Vaziyet bu olunca, korkaklık esas oldu toplumda.
Tabi, yeni fırsatçılara da gün doğdu.

Yalakalık, yağdanlık kuyrukları uzadı, bir uçtan diğer uca.

Kimi cilacı oldu, kimi kadife tüylü parlatıcı.
Arap oğlu cilalandıkça parlatılıyor, parlatıldıkça cilalanıyordu.

Cila akıyordu her yanlarından.
Zübük oğlu Zübük bile bu denli cilalanmamıştı.

İlkten, eğitim sistemine çökertme oynattılar.
Rektörler, diyanetin başındakiler falan, anında üflendi.
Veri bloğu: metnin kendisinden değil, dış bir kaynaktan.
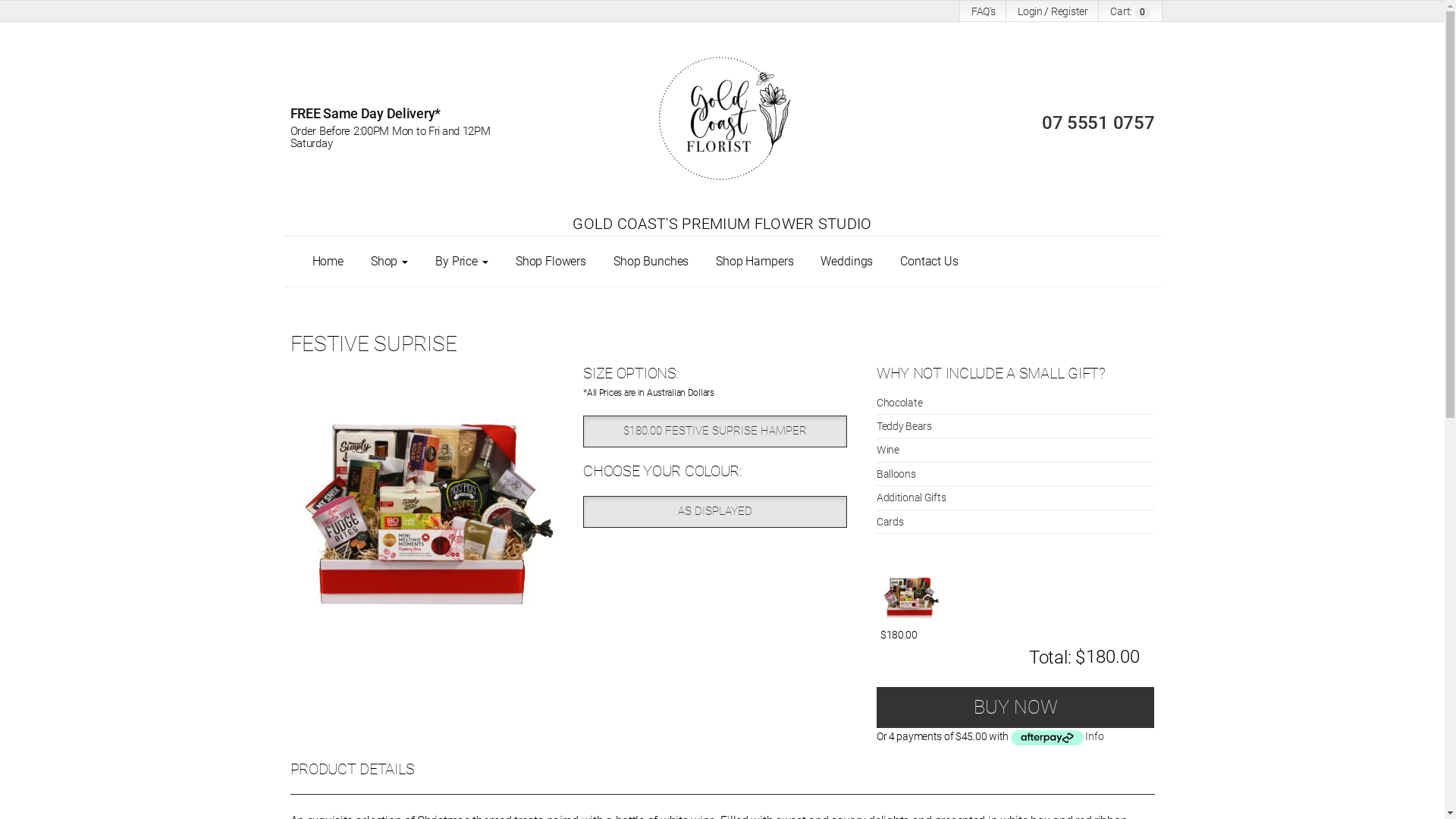  Describe the element at coordinates (1015, 402) in the screenshot. I see `'Chocolate'` at that location.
Yeni atanan diyanet başkanına; “Cumhuriyetçilerin birçoğu alkolik ve porno bağımlısıdır,” diye fetva verdirince, Cumhuriyet Halk partisi, sadakacıların nezdinde de, resmen Cenabet Halk partisi ilan edildi.
“Eğer ki bunu diyanet başkanı söylüyorsa, illa ki doğru söylüyor,” dedi sadakacılar.
 
Mezhepçi ayrıştırmalara, artık kim engel olabilirdi.
Özgürlüğün adı da türban koyulunca, milletin a…na koymayı bile özgürlük sandı o sadakacılar.
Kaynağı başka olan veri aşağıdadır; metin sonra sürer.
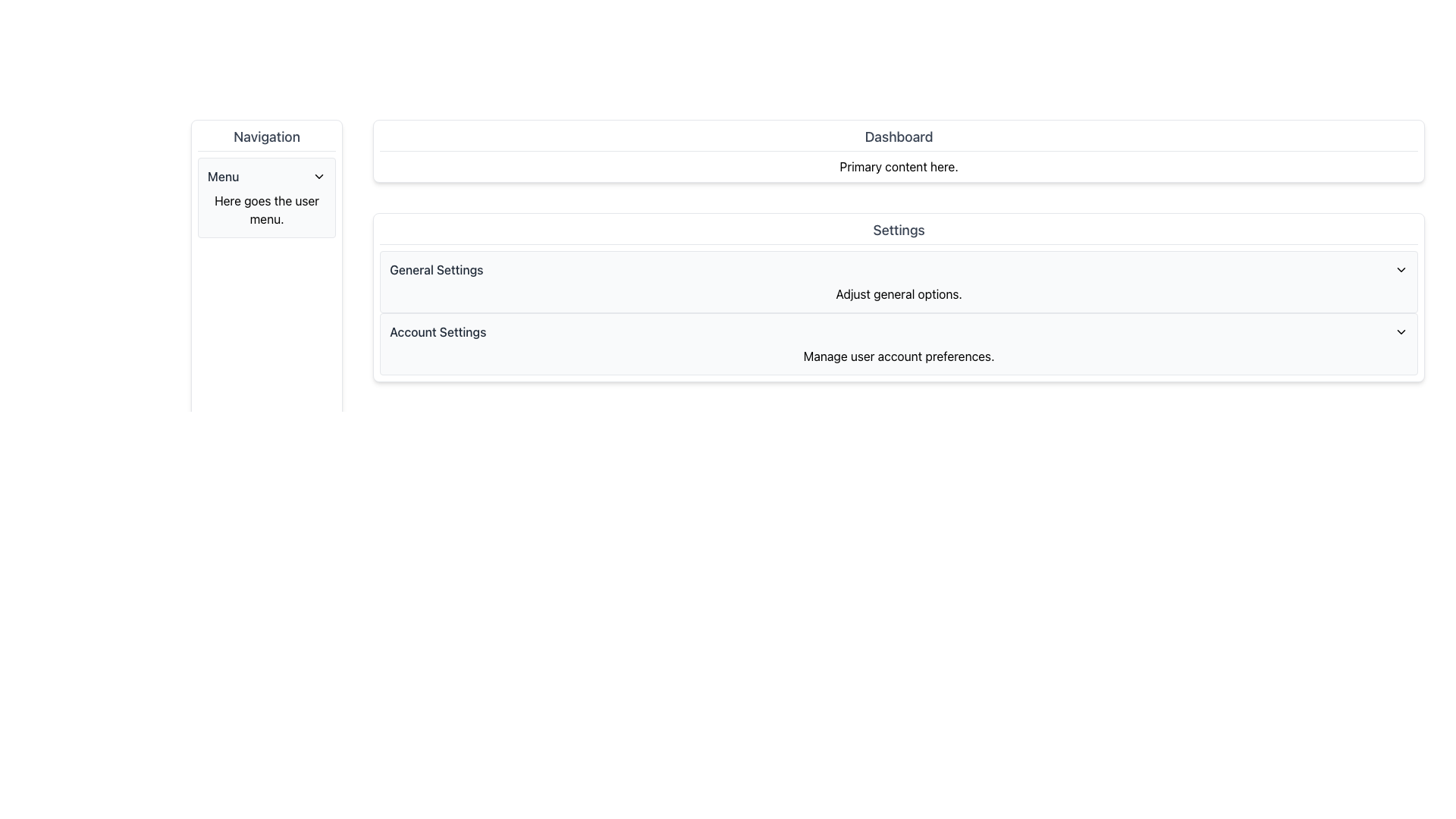 This screenshot has width=1456, height=819. I want to click on the static text providing descriptive information about the 'Account Settings' category, located directly under the 'Account Settings' heading in the settings interface, so click(899, 356).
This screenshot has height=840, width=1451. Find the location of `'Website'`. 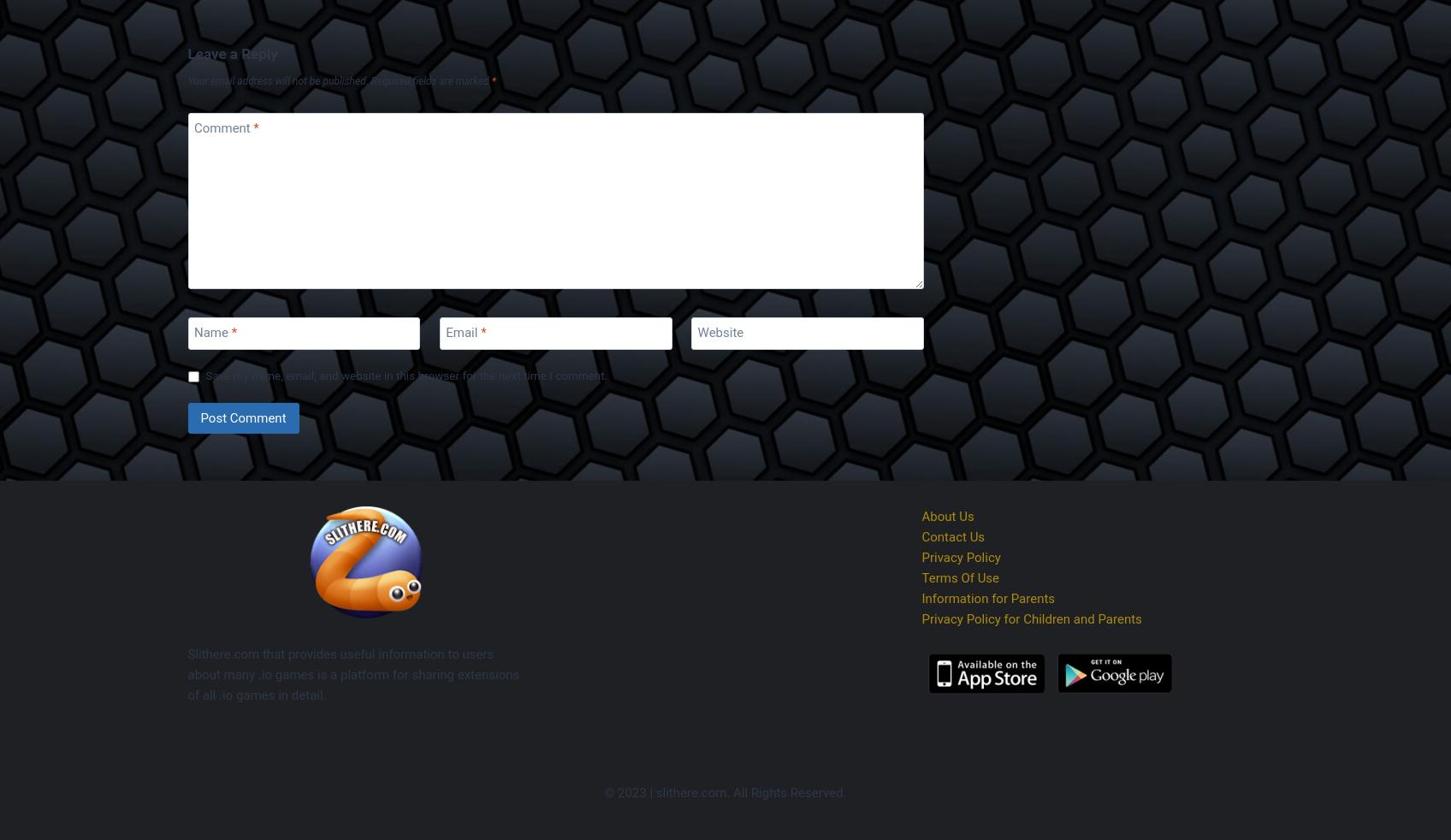

'Website' is located at coordinates (720, 332).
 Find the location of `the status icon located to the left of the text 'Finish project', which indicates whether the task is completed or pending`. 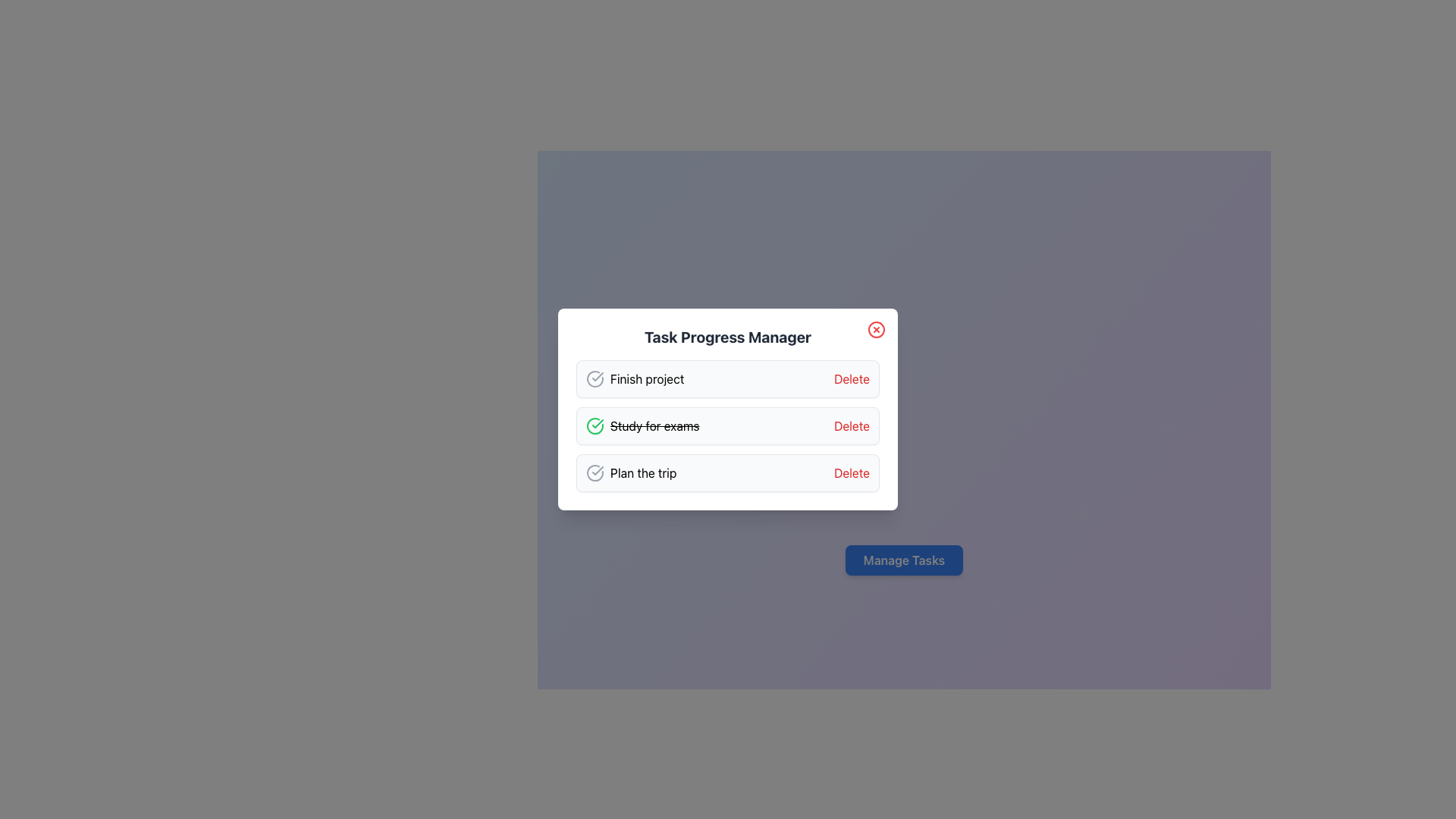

Koyan koyana kervanına, cübbeliler de katıldı.

Yanmaz kefen satıcısı cübbeli desen, Hırka-i şerifi, Sakal-ı- şerifi falan derken, Sümük-ü şerif-in faydalarını da anlattıktan sonra, ne kadar yağdanlık ve sadakacı varsa, hepsine birden; “Şifa niyetine sürün sürüştürün,” diye, bir fetva da o verdi.
Bu da kesmedi, Sidik-i şerif tavsiye etti.
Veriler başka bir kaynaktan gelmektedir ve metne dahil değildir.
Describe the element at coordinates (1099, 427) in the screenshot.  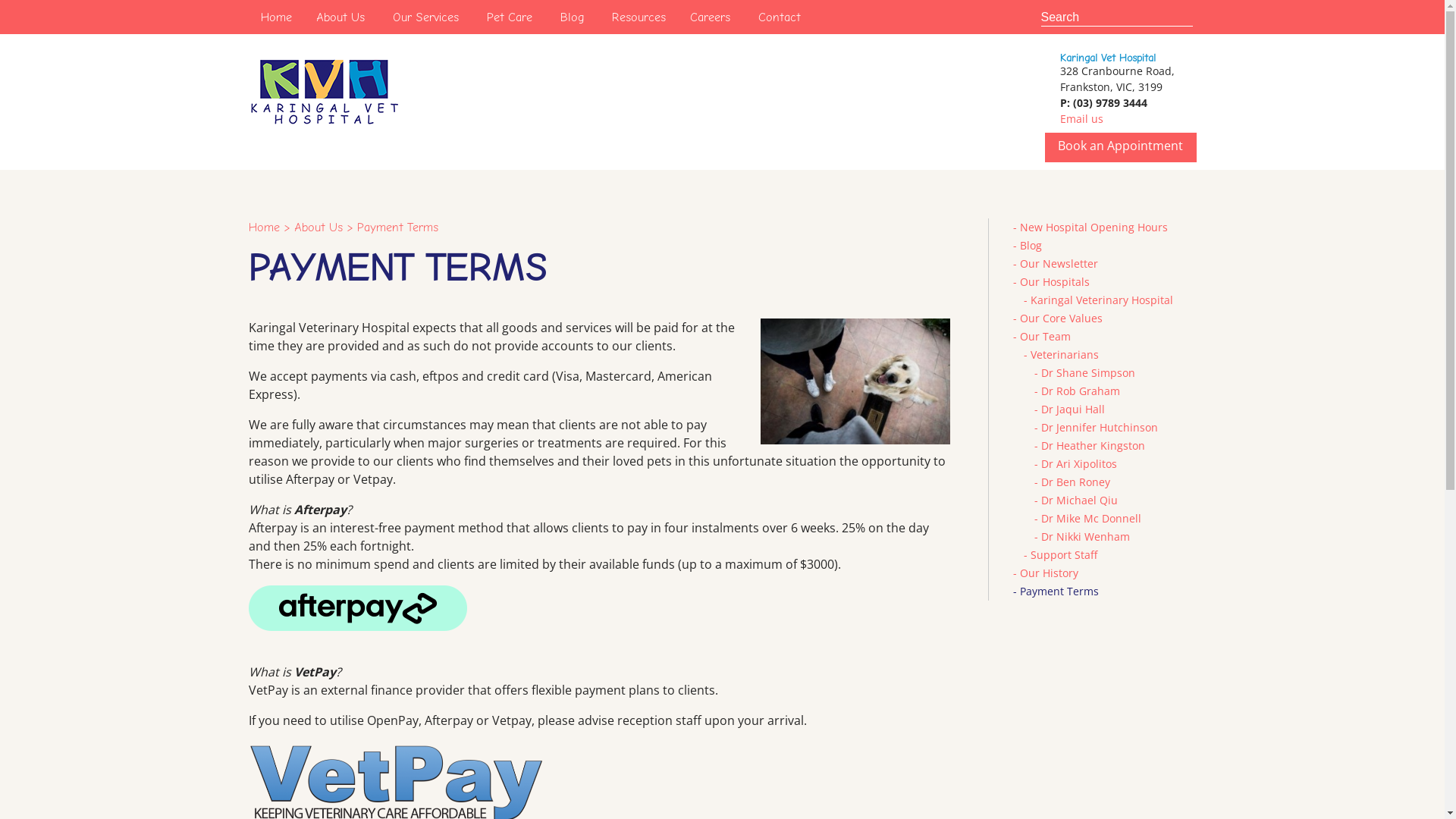
I see `'Dr Jennifer Hutchinson'` at that location.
Onlar sümük sidik şerifine alışmaya çalışırken, Arap oğlu sırtındaki milli gömleği çoktaaan çıkarmış, bunun yerine hammaddesi yüzde yüz çelik gömlek giymişti.

Nasıl giymesin, gittikçe korku dağları sarıyordu.

Bu devlet devlet olalı, hiçbir devlet başkanına giymek nasip olmamıştı çelik gömlek.
O korkuyla birlikte paralel artar olmuştu yüzlerce koruma.

Kaç ak paraya mal olduğu bilinmeyen kaçak bir sarayı da dikiverince, adı Aksaray kondu.
Camları kurşun ve ses geçirmiyordu ama kapısından geçen yağdanlıkların haddi hesabı yoktu.

Eh, Kanbersiz düğün olur mu?

Cübbeli, kanaat önderi olarak davet edildiğini duyar duymaz, hadisi şerifleri de yanına alıp,  apar topar saraya koştu.

Servis edilmek üzere kurşun geçirmez camların arkasından boy boy poz verildikten hemen sonra sesleniverdi cübbeli.
”Sultanlar sultanım; ” dedi, “Ben haddim olmayarak derim ki, onca hadis-i şerifler varken, sen sen ol, bir daha sakın ola satranç oyununu hatırlatma bunlara. Allah muhafaza, vallahi billahi de onca emekler boşa gider.
Bunlar beşer sultanım, çabuk şaşar.
Hazır sünüp bürünmeye alışmışlarken, aha bu da ..o..ku..b..ku şerif.  misk kokuyor misk.”